If you have children, be prepared to fight your way through the toy store for this year's hot Christmas item. No, it's not the Xbox One or a Furby. Your kids will be forever grateful if you forgo those items and, instead, get them their very own Ted Cruz coloring book. Because nothing says hours of coloring fun like coloring... Ted Cruz.
No, it's not a satirical article from The Onion or a clever Facebook meme. A publishing company called Really Big Coloring Book is actually manufacturing a Ted Cruz coloring book titled -- I'm not making this up -- "U.S. Senator 'Ted' Cruz To The Future: Rafael Edward 'Ted' Cruz."
The cover features a cartoon version of Cruz standing in a field and pointing, Isaac-from-The-Love-Boat style, to what's clearly the world's largest "Tea Plant." The trunk of the plant is labeled "U.S. Constitution" and one of the branches is labeled "Ten Commandments." The Ten Commandments branch features two, not ten, leaves labeled, oddly, "Free Enterprise" and "Gun Rights." It's been a while since I've been to church, but I wasn't aware that free enterprise and gun rights were commandments, but okay.
Also, I'm not exactly sure if this means anything for 2016, but one of the leaves is labeled "White House" and it's at the very top of the tree. Oh, and the grass is labeled "Grass" and, just below it, the tea plant's roots are labeled "Roots." Get it? Grass roots. Clever! Maybe I'm reading too deeply into the meaning of the cover, but it could symbolize the tea party growing from the grass-roots to the White House.
Inside, the book's publisher, Wayne Bell, describes the coloring book as having been designed for "kids of all ages," and it isn't "an official endorsement of Ted Cruz." However, in the very next sentence the publisher describes Ted Cruz as a "real life superhero." Wow. A superhero. More about this presently.
Flipping to the page titled "Second Amendment -- The Right to Bear Arms," featuring a gun-toting Ted, the text below the image reads:
"Cruz has stated the president (Obama) has a disregard for the Bill of Rights."
I suppose that's an accurate statement about the senator's (Cruz) position on control (gun). But as far as the president's (Obama) position on the Bill of Rights, Cruz (Ted) is, of course, wrong (an idiot).

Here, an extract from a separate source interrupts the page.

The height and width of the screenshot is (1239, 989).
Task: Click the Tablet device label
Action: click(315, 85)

It continues, "That is not surprising, and it is unfortunate Obama and his administration have a consistent disregard." Consistent disregard for the Second Amendment? Um, when? The last I heard, the president has only ever pushed for closing the gun show loophole in the context of a weak bill called the "Second Amendment Rights Protection Act." Not much else. Then again I suppose it's important to indoctrinate kids with the meme that the president (Obama) is obsessed with seizing their guns.

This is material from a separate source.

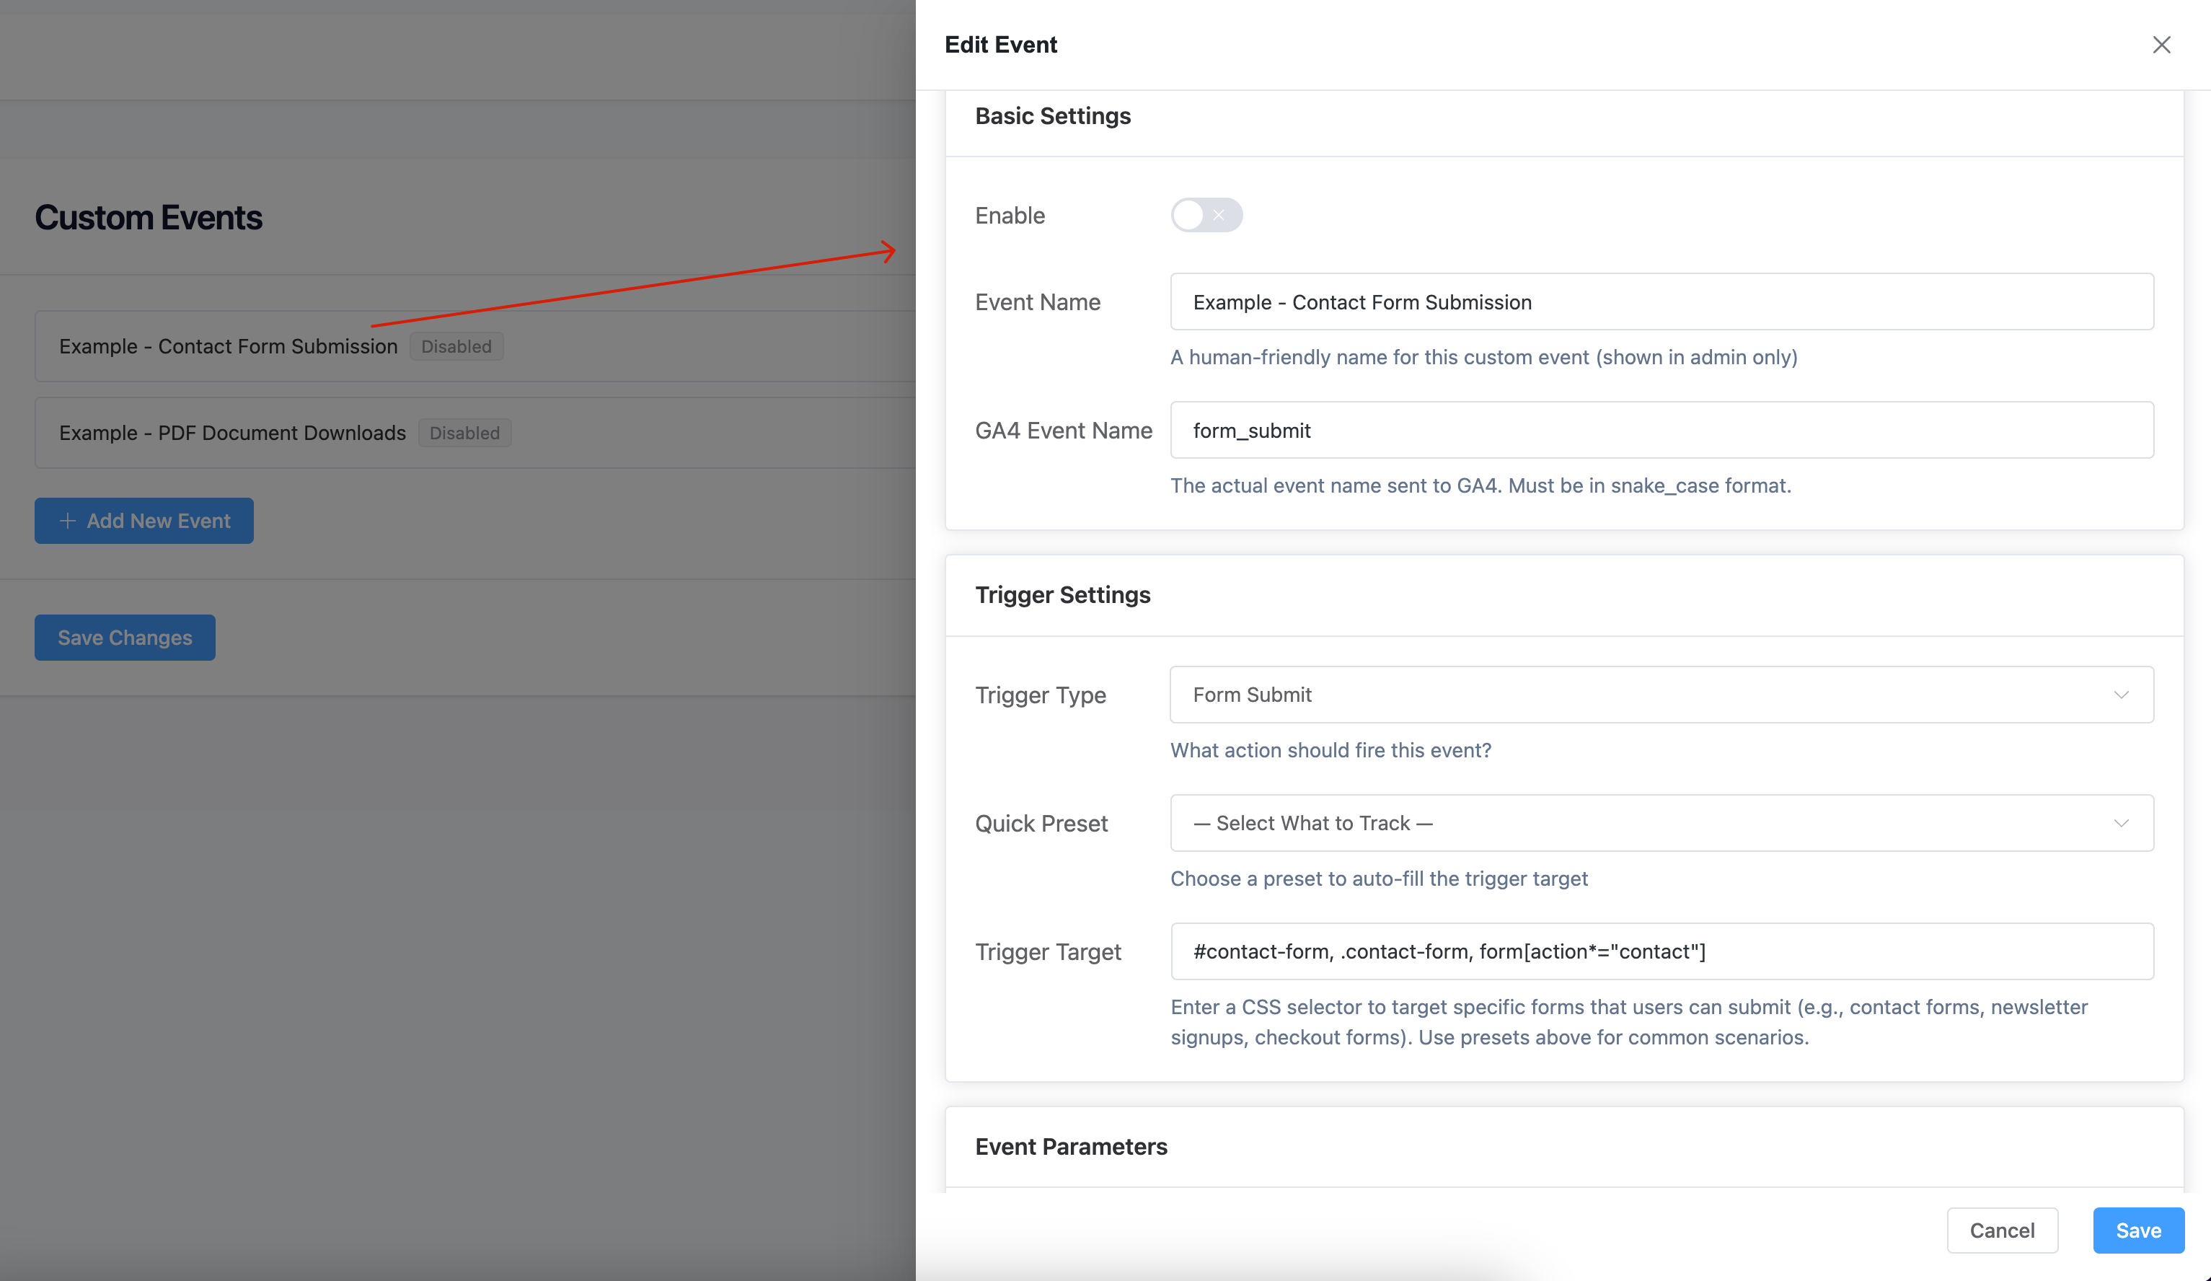Click the Disabled badge on Contact Form Submission
This screenshot has width=2211, height=1281.
(x=456, y=346)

And then this: "It seems he uses any opportunity to go after the Second Amendment right [sic] and other constitutional rights such as free speech." Wait -- free speech? What? When? This is a coloring book?

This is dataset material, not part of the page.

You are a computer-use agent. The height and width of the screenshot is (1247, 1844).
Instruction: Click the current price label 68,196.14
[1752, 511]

Then we land on page 23, titled "21-hour Epic Speech -- Making D.C. Listen," and things get really hagiographical. Cruz's filibuster was evidently an "impassioned speech... like no other political figure in decades." This coloring book should've checked with Rand Paul's coloring book.
And here now is the most hilarious sentence in the whole book:
"Truth-be-known, a lot of the career establishment politicians are far too out of shape, old or overweight to even perform such a magnificent feat, God bless them all."
In other words, doughy Ted Cruz is a superhero because of his filibuster. But wait -- standing and talking isn't Cruz's only super power. He's also clairvoyant!
"Speaking with clairvoyant precision, it was as if Ted could see the immediate future of the quickly approaching Obama Care disaster."
Okay, so that's the funniest sentence in the book. Clairvoyant precision? Remember what the publisher wrote on page one? "Not an official endorsement." I can't imagine what an official endorsement would look like. The only way he could top "clairvoyant precision" would be for the publisher to become Superhero Cruz's youthful ward and crime-fighting sidekick.
But I get it. "Obama Care" is a disaster, according to the, you know, coloring book. So, what's Cruz's solution for healthcare?
"Ted Cruz will help Americans stay healthy in abiding by and implementing the U.S. Constitutional principles that made the U.S.A. great."
That makes zero sense. Sarah Palin-y word salad.
And did you know that "Obama Care" is "worse than any war?" The coloring book says, "At least American soldiers have weapons with which to defend themselves." And that's not all, "More U.S. citizens may die of illness if they don't get insurance than died in all U.S. wars since World War II." What? Really? As opposed to what, exactly? 3,000 Americans died every month due to a lack of health insurance before the implementation of the ACA. Now many of those people, regardless of circumstances or pre-existing conditions, will be able to sign up for new, and in some cases, less expensive policies.
I'm debating a coloring book. Maybe that's my cue to stop reading it.
The last page asks, "What do you have to say to Mr. Cruz?" Well, there's a long list, but if I had to narrow it down it'd probably be, "Resign."